Stored entries:
*-*-*

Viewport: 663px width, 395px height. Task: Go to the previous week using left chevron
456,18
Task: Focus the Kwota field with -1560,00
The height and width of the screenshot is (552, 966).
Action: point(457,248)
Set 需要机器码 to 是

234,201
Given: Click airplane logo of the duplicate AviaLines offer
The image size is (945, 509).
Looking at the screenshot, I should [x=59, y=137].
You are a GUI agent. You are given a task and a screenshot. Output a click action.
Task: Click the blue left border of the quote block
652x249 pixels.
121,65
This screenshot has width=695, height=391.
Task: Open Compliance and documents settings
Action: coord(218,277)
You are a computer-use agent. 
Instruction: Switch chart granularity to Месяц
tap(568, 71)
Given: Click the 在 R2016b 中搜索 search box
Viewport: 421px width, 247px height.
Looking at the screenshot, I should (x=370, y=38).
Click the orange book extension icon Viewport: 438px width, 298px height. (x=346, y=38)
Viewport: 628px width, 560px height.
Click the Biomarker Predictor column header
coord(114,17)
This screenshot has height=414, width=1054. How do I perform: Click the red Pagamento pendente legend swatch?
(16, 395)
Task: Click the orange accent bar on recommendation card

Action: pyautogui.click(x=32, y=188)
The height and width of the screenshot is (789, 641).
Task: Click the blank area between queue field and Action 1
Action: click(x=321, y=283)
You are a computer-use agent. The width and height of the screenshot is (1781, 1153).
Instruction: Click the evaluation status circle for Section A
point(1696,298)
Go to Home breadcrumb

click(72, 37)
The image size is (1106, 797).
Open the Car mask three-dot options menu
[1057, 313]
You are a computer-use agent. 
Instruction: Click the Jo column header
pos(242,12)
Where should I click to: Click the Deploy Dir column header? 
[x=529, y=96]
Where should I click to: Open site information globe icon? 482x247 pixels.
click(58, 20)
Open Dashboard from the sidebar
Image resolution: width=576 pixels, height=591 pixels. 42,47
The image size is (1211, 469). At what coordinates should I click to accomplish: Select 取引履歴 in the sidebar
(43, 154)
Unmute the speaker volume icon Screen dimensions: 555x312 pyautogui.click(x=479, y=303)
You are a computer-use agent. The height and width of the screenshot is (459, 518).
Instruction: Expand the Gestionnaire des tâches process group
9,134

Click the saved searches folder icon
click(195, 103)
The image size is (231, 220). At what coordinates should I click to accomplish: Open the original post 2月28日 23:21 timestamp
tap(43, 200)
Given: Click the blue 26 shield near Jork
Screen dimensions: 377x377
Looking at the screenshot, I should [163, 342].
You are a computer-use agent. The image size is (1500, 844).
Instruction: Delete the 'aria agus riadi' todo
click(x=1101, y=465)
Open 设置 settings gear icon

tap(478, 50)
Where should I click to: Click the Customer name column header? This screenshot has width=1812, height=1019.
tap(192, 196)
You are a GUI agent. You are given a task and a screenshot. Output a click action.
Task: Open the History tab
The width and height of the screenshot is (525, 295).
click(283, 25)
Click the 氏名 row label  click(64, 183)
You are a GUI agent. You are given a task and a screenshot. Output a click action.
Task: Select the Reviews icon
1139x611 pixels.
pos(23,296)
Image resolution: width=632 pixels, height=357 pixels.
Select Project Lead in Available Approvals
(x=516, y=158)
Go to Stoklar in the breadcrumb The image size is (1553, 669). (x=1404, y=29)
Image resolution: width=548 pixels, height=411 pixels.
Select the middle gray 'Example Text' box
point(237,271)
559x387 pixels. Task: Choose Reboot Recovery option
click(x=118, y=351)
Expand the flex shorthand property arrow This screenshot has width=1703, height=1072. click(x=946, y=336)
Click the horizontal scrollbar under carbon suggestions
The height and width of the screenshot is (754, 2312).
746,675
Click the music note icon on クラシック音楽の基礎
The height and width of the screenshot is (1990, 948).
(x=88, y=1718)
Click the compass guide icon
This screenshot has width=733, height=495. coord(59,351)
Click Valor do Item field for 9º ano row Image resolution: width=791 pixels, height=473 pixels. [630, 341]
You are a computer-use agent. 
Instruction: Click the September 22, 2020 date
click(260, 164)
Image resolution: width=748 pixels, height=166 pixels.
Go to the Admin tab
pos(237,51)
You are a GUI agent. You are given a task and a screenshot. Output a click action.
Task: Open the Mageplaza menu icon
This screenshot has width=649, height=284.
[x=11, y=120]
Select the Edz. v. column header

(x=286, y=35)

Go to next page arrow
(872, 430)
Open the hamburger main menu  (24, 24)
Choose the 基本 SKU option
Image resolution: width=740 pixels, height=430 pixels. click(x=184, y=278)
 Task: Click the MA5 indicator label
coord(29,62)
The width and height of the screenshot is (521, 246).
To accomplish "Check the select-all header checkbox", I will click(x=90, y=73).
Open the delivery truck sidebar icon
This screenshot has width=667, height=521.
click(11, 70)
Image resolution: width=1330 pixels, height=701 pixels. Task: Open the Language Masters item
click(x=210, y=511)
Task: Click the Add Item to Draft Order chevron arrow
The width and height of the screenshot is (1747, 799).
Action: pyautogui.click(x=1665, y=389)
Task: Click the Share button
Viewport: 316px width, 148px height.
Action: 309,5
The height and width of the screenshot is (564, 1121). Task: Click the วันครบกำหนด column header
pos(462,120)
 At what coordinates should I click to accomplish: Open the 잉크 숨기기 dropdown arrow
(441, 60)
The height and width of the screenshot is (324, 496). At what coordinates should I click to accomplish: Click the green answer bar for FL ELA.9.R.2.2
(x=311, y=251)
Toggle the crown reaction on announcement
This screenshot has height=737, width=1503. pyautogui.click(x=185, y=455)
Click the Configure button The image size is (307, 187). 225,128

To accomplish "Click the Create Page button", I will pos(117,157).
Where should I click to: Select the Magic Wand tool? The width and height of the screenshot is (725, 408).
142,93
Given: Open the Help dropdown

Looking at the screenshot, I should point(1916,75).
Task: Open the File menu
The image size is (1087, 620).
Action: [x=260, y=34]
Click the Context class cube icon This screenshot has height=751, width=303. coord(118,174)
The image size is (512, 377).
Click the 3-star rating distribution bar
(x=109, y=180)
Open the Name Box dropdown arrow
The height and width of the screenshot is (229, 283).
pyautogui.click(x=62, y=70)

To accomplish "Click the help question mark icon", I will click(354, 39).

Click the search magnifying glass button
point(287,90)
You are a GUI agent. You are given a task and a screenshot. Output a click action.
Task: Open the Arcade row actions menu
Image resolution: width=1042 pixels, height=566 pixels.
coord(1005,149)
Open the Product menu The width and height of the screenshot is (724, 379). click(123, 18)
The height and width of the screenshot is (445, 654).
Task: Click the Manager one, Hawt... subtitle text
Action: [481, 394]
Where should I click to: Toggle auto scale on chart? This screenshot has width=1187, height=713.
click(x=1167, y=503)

*-*-*

What the task asks
Put every line of the stored entries above into a JSON list of strings, one string per line, and drop the blank lines.

Expected output
[
  "Viewport: 663px width, 395px height. Task: Go to the previous week using left chevron",
  "456,18",
  "Task: Focus the Kwota field with -1560,00",
  "The height and width of the screenshot is (552, 966).",
  "Action: point(457,248)",
  "Set 需要机器码 to 是",
  "234,201",
  "Given: Click airplane logo of the duplicate AviaLines offer",
  "The image size is (945, 509).",
  "Looking at the screenshot, I should [x=59, y=137].",
  "You are a GUI agent. You are given a task and a screenshot. Output a click action.",
  "Task: Click the blue left border of the quote block",
  "652x249 pixels.",
  "121,65",
  "This screenshot has width=695, height=391.",
  "Task: Open Compliance and documents settings",
  "Action: coord(218,277)",
  "You are a computer-use agent. ",
  "Instruction: Switch chart granularity to Месяц",
  "tap(568, 71)",
  "Given: Click the 在 R2016b 中搜索 search box",
  "Viewport: 421px width, 247px height.",
  "Looking at the screenshot, I should (x=370, y=38).",
  "Click the orange book extension icon Viewport: 438px width, 298px height. (x=346, y=38)",
  "Viewport: 628px width, 560px height.",
  "Click the Biomarker Predictor column header",
  "coord(114,17)",
  "This screenshot has height=414, width=1054. How do I perform: Click the red Pagamento pendente legend swatch?",
  "(16, 395)",
  "Task: Click the orange accent bar on recommendation card",
  "Action: pyautogui.click(x=32, y=188)",
  "The height and width of the screenshot is (789, 641).",
  "Task: Click the blank area between queue field and Action 1",
  "Action: click(x=321, y=283)",
  "You are a computer-use agent. The width and height of the screenshot is (1781, 1153).",
  "Instruction: Click the evaluation status circle for Section A",
  "point(1696,298)",
  "Go to Home breadcrumb",
  "click(72, 37)",
  "The image size is (1106, 797).",
  "Open the Car mask three-dot options menu",
  "[1057, 313]",
  "You are a computer-use agent. ",
  "Instruction: Click the Jo column header",
  "pos(242,12)",
  "Where should I click to: Click the Deploy Dir column header? ",
  "[x=529, y=96]",
  "Where should I click to: Open site information globe icon? 482x247 pixels.",
  "click(58, 20)",
  "Open Dashboard from the sidebar",
  "Image resolution: width=576 pixels, height=591 pixels. 42,47",
  "The image size is (1211, 469). At what coordinates should I click to accomplish: Select 取引履歴 in the sidebar",
  "(43, 154)",
  "Unmute the speaker volume icon Screen dimensions: 555x312 pyautogui.click(x=479, y=303)",
  "You are a computer-use agent. The height and width of the screenshot is (459, 518).",
  "Instruction: Expand the Gestionnaire des tâches process group",
  "9,134",
  "Click the saved searches folder icon",
  "click(195, 103)",
  "The image size is (231, 220). At what coordinates should I click to accomplish: Open the original post 2月28日 23:21 timestamp",
  "tap(43, 200)",
  "Given: Click the blue 26 shield near Jork",
  "Screen dimensions: 377x377",
  "Looking at the screenshot, I should [163, 342].",
  "You are a computer-use agent. The image size is (1500, 844).",
  "Instruction: Delete the 'aria agus riadi' todo",
  "click(x=1101, y=465)",
  "Open 设置 settings gear icon",
  "tap(478, 50)",
  "Where should I click to: Click the Customer name column header? This screenshot has width=1812, height=1019.",
  "tap(192, 196)",
  "You are a GUI agent. You are given a task and a screenshot. Output a click action.",
  "Task: Open the History tab",
  "The width and height of the screenshot is (525, 295).",
  "click(283, 25)",
  "Click the 氏名 row label  click(64, 183)",
  "You are a GUI agent. You are given a task and a screenshot. Output a click action.",
  "Task: Select the Reviews icon",
  "1139x611 pixels.",
  "pos(23,296)",
  "Image resolution: width=632 pixels, height=357 pixels.",
  "Select Project Lead in Available Approvals",
  "(x=516, y=158)",
  "Go to Stoklar in the breadcrumb The image size is (1553, 669). (x=1404, y=29)",
  "Image resolution: width=548 pixels, height=411 pixels.",
  "Select the middle gray 'Example Text' box",
  "point(237,271)",
  "559x387 pixels. Task: Choose Reboot Recovery option",
  "click(x=118, y=351)",
  "Expand the flex shorthand property arrow This screenshot has width=1703, height=1072. click(x=946, y=336)",
  "Click the horizontal scrollbar under carbon suggestions",
  "The height and width of the screenshot is (754, 2312).",
  "746,675",
  "Click the music note icon on クラシック音楽の基礎",
  "The height and width of the screenshot is (1990, 948).",
  "(x=88, y=1718)",
  "Click the compass guide icon",
  "This screenshot has width=733, height=495. coord(59,351)",
  "Click Valor do Item field for 9º ano row Image resolution: width=791 pixels, height=473 pixels. [630, 341]",
  "You are a computer-use agent. ",
  "Instruction: Click the September 22, 2020 date",
  "click(260, 164)",
  "Image resolution: width=748 pixels, height=166 pixels.",
  "Go to the Admin tab",
  "pos(237,51)",
  "You are a GUI agent. You are given a task and a screenshot. Output a click action.",
  "Task: Open the Mageplaza menu icon",
  "This screenshot has width=649, height=284.",
  "[x=11, y=120]",
  "Select the Edz. v. column header",
  "(x=286, y=35)",
  "Go to next page arrow",
  "(872, 430)",
  "Open the hamburger main menu  (24, 24)",
  "Choose the 基本 SKU option",
  "Image resolution: width=740 pixels, height=430 pixels. click(x=184, y=278)",
  " Task: Click the MA5 indicator label",
  "coord(29,62)",
  "The width and height of the screenshot is (521, 246).",
  "To accomplish \"Check the select-all header checkbox\", I will click(x=90, y=73).",
  "Open the delivery truck sidebar icon",
  "This screenshot has width=667, height=521.",
  "click(11, 70)",
  "Image resolution: width=1330 pixels, height=701 pixels. Task: Open the Language Masters item",
  "click(x=210, y=511)",
  "Task: Click the Add Item to Draft Order chevron arrow",
  "The width and height of the screenshot is (1747, 799).",
  "Action: pyautogui.click(x=1665, y=389)",
  "Task: Click the Share button",
  "Viewport: 316px width, 148px height.",
  "Action: 309,5",
  "The height and width of the screenshot is (564, 1121). Task: Click the วันครบกำหนด column header",
  "pos(462,120)",
  " At what coordinates should I click to accomplish: Open the 잉크 숨기기 dropdown arrow",
  "(441, 60)",
  "The height and width of the screenshot is (324, 496). At what coordinates should I click to accomplish: Click the green answer bar for FL ELA.9.R.2.2",
  "(x=311, y=251)",
  "Toggle the crown reaction on announcement",
  "This screenshot has height=737, width=1503. pyautogui.click(x=185, y=455)",
  "Click the Configure button The image size is (307, 187). 225,128",
  "To accomplish \"Click the Create Page button\", I will pos(117,157).",
  "Where should I click to: Select the Magic Wand tool? The width and height of the screenshot is (725, 408).",
  "142,93",
  "Given: Open the Help dropdown",
  "Looking at the screenshot, I should point(1916,75).",
  "Task: Open the File menu",
  "The image size is (1087, 620).",
  "Action: [x=260, y=34]",
  "Click the Context class cube icon This screenshot has height=751, width=303. coord(118,174)",
  "The image size is (512, 377).",
  "Click the 3-star rating distribution bar",
  "(x=109, y=180)",
  "Open the Name Box dropdown arrow",
  "The height and width of the screenshot is (229, 283).",
  "pyautogui.click(x=62, y=70)",
  "To accomplish \"Click the help question mark icon\", I will click(354, 39).",
  "Click the search magnifying glass button",
  "point(287,90)",
  "You are a GUI agent. You are given a task and a screenshot. Output a click action.",
  "Task: Open the Arcade row actions menu",
  "Image resolution: width=1042 pixels, height=566 pixels.",
  "coord(1005,149)",
  "Open the Product menu The width and height of the screenshot is (724, 379). click(123, 18)",
  "The height and width of the screenshot is (445, 654).",
  "Task: Click the Manager one, Hawt... subtitle text",
  "Action: [481, 394]",
  "Where should I click to: Toggle auto scale on chart? This screenshot has width=1187, height=713.",
  "click(x=1167, y=503)"
]